Woman in Brazil tries to cool off during heatwave

A woman cools off with a hose as fans of singer Taylor Swift queue outside the Nilton Santos Olympic Stadium before Taylor Swift's concert amid a heat wave in Rio de Janeiro on November 18, 2023.

(Photo by Tercio Teixeira/AFP via Getty Images)

Fires, Floods, and All-Time Record Heat Batter Brazil

The heat index—which combines air temperature and humidity—hit an astounding 58.5ºC (137ºF), the highest index ever recorded, in Rio de Janeiro on Tuesday.

Amid a stifling heatwave this week Brazil is experiencing its highest temperatures ever recorded—a milestone that comes alongside global trends and fresh scientific data showing the world is far from meeting stated ambitions to reduce greenhouse gas emissions to curb the climate emergency.

According to the National Institute of Meteorology, temperatures in the southeastern city of Araçuaí hit 44.8ºC (112.6ºF) on Sunday, breaking the previous record set in 2005.

It was so hot over the weekend that international pop star Taylor Swift was forced to reschedule concerts nationwide.

Meanwhile, the heat index—which combines air temperature and humidity—hit an astounding 58.5ºC (137ºF), the highest index ever recorded, Tuesday morning in the country's second-most populous city of Rio de Janeiro.

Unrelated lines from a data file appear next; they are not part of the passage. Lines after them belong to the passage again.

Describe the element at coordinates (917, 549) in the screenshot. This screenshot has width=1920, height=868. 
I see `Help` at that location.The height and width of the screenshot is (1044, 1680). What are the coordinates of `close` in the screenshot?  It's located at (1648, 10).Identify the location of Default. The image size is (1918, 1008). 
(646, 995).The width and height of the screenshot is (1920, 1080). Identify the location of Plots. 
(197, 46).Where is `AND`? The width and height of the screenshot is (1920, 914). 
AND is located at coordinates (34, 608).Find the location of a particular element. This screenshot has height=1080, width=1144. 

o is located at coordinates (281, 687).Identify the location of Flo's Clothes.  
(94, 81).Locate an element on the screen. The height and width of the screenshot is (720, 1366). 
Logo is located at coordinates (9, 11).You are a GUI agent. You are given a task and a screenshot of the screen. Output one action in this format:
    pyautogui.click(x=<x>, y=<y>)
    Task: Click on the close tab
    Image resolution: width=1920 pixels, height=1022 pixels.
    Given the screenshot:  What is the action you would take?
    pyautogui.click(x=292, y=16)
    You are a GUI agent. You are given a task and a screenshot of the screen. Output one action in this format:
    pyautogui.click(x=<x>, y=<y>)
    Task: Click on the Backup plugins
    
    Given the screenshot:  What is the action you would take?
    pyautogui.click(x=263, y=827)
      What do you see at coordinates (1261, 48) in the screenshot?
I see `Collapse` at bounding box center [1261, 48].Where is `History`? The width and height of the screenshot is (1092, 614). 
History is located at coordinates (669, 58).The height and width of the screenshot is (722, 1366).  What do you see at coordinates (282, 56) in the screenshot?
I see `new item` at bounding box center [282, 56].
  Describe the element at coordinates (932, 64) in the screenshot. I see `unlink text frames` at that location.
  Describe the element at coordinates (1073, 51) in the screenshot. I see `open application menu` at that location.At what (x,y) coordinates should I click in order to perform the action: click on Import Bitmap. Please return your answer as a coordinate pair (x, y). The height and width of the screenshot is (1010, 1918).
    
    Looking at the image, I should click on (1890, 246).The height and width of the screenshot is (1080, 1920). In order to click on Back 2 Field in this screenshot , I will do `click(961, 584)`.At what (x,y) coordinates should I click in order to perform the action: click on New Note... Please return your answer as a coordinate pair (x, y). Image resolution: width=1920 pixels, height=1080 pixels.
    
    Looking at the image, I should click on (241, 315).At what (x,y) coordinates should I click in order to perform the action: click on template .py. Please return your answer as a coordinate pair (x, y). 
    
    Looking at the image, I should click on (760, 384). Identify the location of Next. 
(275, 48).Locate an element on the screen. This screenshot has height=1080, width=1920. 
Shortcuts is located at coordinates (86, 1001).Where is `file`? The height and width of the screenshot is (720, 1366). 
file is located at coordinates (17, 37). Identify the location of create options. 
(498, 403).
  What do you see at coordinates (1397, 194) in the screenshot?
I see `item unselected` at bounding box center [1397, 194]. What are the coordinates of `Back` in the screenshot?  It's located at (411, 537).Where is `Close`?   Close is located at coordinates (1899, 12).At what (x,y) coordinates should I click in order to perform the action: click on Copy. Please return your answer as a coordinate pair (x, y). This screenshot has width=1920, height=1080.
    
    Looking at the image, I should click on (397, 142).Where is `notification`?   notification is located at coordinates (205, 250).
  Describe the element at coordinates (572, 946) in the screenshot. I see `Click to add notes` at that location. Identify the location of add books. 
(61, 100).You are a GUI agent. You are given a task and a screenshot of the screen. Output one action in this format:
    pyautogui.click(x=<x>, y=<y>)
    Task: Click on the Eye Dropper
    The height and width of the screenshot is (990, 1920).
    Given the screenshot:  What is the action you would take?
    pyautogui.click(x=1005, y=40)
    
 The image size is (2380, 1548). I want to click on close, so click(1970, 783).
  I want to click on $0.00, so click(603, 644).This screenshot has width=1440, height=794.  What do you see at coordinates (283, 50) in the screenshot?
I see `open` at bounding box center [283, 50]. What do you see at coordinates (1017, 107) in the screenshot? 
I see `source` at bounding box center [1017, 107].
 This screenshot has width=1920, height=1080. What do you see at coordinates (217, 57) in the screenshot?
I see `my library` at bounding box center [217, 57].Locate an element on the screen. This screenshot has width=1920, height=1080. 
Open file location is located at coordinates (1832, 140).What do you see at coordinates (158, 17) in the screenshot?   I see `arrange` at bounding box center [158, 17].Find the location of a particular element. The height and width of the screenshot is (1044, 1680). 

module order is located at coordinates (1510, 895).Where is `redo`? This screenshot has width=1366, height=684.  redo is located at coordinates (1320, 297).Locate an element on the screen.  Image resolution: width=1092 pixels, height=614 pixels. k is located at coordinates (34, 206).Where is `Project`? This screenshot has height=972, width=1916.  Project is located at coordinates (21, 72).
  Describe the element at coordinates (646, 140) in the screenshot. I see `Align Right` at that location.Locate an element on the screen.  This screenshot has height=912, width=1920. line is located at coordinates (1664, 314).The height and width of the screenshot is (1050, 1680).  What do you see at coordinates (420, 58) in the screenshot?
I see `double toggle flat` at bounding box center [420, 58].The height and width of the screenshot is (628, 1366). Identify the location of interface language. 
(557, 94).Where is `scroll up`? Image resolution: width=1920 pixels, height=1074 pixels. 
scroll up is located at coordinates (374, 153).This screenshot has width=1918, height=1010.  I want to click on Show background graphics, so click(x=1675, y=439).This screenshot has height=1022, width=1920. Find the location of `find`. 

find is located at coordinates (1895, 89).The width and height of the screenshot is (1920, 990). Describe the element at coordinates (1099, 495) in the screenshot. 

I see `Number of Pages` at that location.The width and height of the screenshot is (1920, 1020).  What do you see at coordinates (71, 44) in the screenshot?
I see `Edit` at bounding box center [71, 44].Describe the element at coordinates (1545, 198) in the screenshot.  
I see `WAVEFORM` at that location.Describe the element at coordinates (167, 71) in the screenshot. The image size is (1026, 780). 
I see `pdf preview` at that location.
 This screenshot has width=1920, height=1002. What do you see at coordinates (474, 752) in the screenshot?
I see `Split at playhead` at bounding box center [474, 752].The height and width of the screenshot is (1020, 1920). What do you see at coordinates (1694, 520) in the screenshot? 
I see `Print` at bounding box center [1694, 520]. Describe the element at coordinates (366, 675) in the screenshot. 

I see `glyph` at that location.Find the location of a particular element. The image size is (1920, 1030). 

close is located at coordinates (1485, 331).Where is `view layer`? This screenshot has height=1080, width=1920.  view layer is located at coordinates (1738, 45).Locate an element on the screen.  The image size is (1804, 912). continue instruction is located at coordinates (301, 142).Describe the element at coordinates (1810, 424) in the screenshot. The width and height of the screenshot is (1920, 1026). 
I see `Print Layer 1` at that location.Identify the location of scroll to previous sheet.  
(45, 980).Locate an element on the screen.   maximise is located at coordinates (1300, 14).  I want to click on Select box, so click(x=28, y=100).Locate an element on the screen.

The extreme heat is having a severe and negative impact on people's ability to work and live comfortably and putting a crush on the nation's power grid. As the Associated Pressreports:

Brazilians turned to fans, air conditioners and dehumidifiers to cool down, with utilities reporting record energy demand. Power outages were reported in Sao Paulo and Rio de Janeiro.

Amid the high heat, wildfires are burning widely in the Pantanal biome, the world’s biggest tropical wetlands spanning parts of Mato Grosso and Mato Grosso do Sul states. The fires have ravaged an area about the size of Cyprus, or more than 947,000 hectares (about 3,600 square miles), according to the Environmental Satellite Applications Laboratory of the Federal University of Rio de Janeiro.

The wildfires are arriving earlier in some places and with much more intensity. With summer not even at its height, fears are growing of what's to come:

"The Pantanal is a region that's used to fires," biologist Gustavo Figueiroa, head of the environmental group SOS Pantanal, toldAl-Jazeera on Monday. "Normally, it regenerates naturally. But this many fires isn't normal."

Attributed in part to the El Niño effect, the historic temperatures in South America's largest country mirror the trend happening worldwide, with 2023 on track to be the hottest in 125,000 years, the result of burning fossil fuels and release of other heat-trapping gasses since the Industrial Revolution.

In addition to the heatwave and fires, heavy rains and damaging storms have brought severe flooding to other regions of the country, some resulting in the death of local residents and tens of thousands displaced.

Despite global efforts to reduce emissions and transition away from coal, oil, and gas, the latest figures from the United Nations in its 2023 Emissions Gap Report, released Monday, show that humanity is expanding its use of fossil fuels instead.

"The report shows that the emissions gap is more like an emissions canyon," U.N. Secretary-General António Guterres said in a statement. "A canyon littered with broken promises, broken lives, and broken records. All of this is a failure of leadership, a betrayal of the vulnerable, and a massive missed opportunity."